University of Melbourne, Australia
The number of publications on urban ecosystem services (ES) has increased dramatically in recent years. While numerous studies have investigated ES provision from the public realm (e.g., public green spaces, urban parks and reserves, streetscapes) (Lovell & Taylor, 2013), fewer have explicitly accounted for the provision of public ES from residential gardens and, more generally, the private realm (e.g., Cameron et al., 2012; Larson et al., 2015). This article will highlight some major opportunities and limitations regarding the private provision of public ecosystem services (PPPES) in order to offer some stimuli for further research and facilitate interactions between researchers and urban practitioners interested in ES provision.
Table 1: Opportunities and limitations in the private provision of public ecosystem services (PPPES) in urban areas.
|Extent, continuity and security of ES provision||Variability of ES provision|
|Spatial distribution of ES provision||Less control on services/disservices provision|
|Bottom-up approach, engagement||Costs|
|Education, information||Conflicting private interests|
|Innovation, drive for change||Lack of information/knowledge on PPPES|
|Future generations, social responsibility||Lack of planning, regulatory schemes, incentives|
Public and Private Providers
In many cities worldwide, private ES providers outnumber public providers. In Australia, for example, there are more than 6.7 million homeowners managing private gardens versus 52,000 recreational parks and reserves managed by public authorities (Fig. 1). A greater number of ES providers is likely to i) enhance the overall ES provision within the urban landscape and ii) ensure better continuity and security of ES provision over time (Table 1). For example, the overall habitat provision for biodiversity is frequently higher in residential gardens (Goddard et al., 2010), as compared to public urban parks within a neighbourhood.
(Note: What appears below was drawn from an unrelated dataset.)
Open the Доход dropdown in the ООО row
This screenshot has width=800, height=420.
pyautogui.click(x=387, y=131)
Moreover, while the loss of one or few private gardens might not impact the local biodiversity, the disappearance of a single large public green space might have significant detrimental effects. Compared to public green spaces, private ones tend to be more scattered and widespread within the urban matrix. Therefore, PPPES can theoretically help to de-centralize ES provision for some key services such as urban heat island mitigation or stormwater infiltration, which require a landscape-explicit approach.
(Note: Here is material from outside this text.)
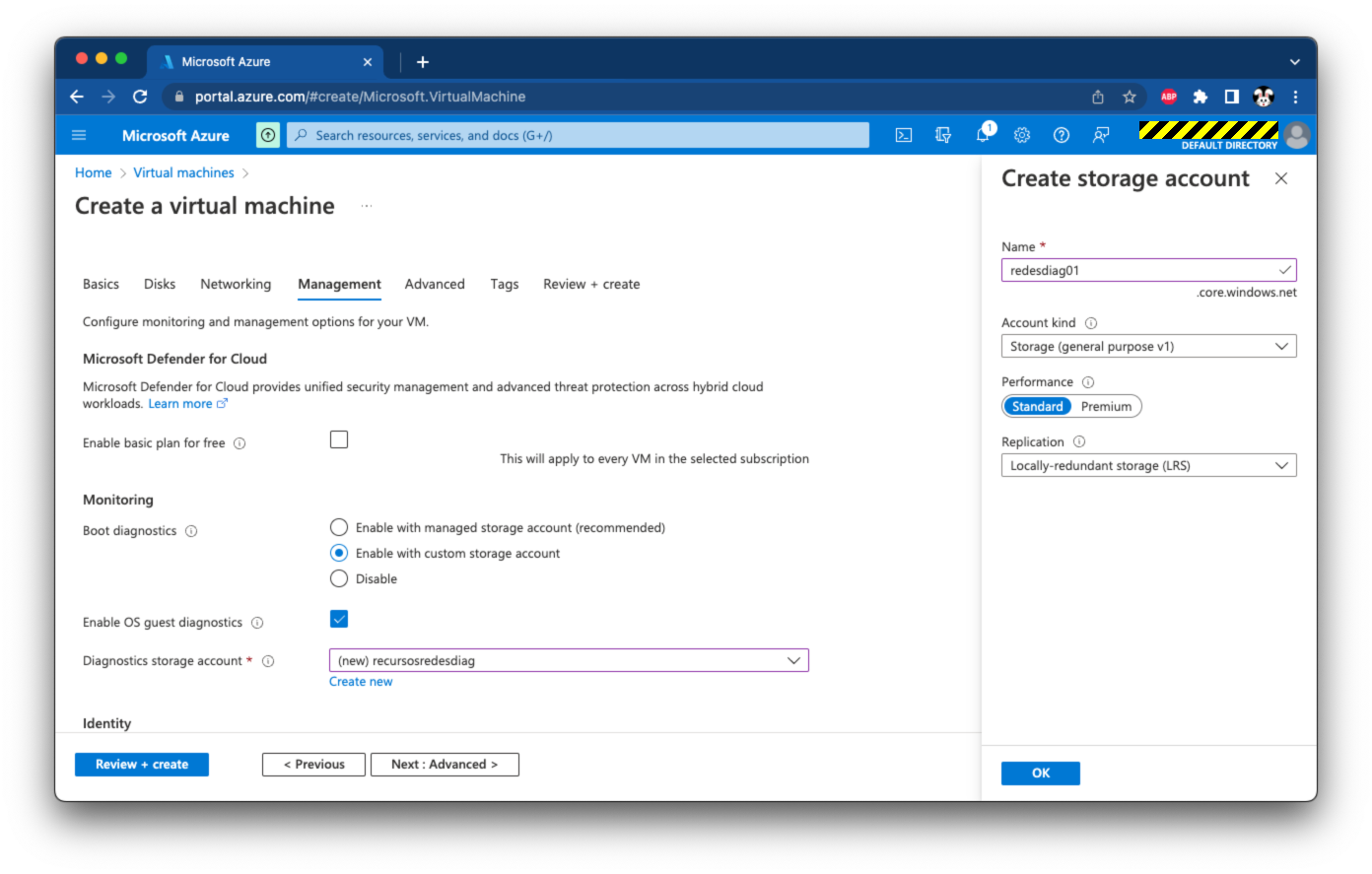
Task: Select Enable with managed storage account
Action: [x=339, y=527]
The first limitation of PPPES derives directly from the vast numbers of private and public providers involved. Private ES provision is likely to be more spatially variable compared to public provision. Private residential gardens are managed following an immense variety of practices and intensities, which can have contrasting effects on ES provision including the generation of some ecosystem disservices. For example, the application of insecticides and pesticides for garden pest control can also have deleterious effects on beneficial biodiversity in the neighbouring properties. PPPES is also likely to be more temporally dynamic compared to public ES provision. Social norms, economic drivers, personal preferences and attitudes tend to change faster compared to factors driving public ES provision such as legislative frameworks and policies. In the last few years, the increasing car ownership and the preference for larger houses have caused many yards to be paved with indirect negative effects on water runoff generated by private properties. Homeowner associations can represent potential partners able to ensure and encourage PPPES continuity and control its variability. These associations already work to pose limits to landscaping and gardening activities (e.g., Martin et al., 2003), but they could also be engaged to incorporate standard PPPES-friendly practices within a large number of private ES providers (Lerman et al., 2012).
A Co-Benefit Approach to PPPES
Compared to public providers, private providers lack a formal mandate for ES provision. Additionally, most private ES providers are not even aware that their properties, assets or gardens are generating (or might generate) valuable ES for their communities. Consequently, private ES providers tend to internalize direct and indirect costs connected to ES provision. Conversely, public providers can obtain substantial financial benefits and savings from PPPES. This poses some further risks for ES provision. First, socio-economic differences might be reflected in PPPES. Without regulation, PPPES could be unbalanced towards wealthy subsurbs, exacerbating social segregation and inequalities. Balancing private-public ES provision based on socio-economical factors and incentivizing PPPES in wealthy areas while increasing public ES provision in poorer areas could be beneficial to homogenize ES provision across urban landscapes. Secondly, private investments in ES provision are likely to be more volatile than public ones. Private ES providers might avoid unnecessary expenses linked to ES provision during periods of financial constraints, economic stagnation or crisis. Lastly, public initiatives to stimulate voluntary and compulsory PPPES generally offer little incentive to private ES providers, potentially discouraging new actors to join these programs. Adequate monetary and non-monetary benefits (e.g., grants, tax deductions, etc.) should be incorporated in public programs targeting PPPES, particularly where private ES providers face significant costs (e.g., depaving backyards or planting wildlife gardens).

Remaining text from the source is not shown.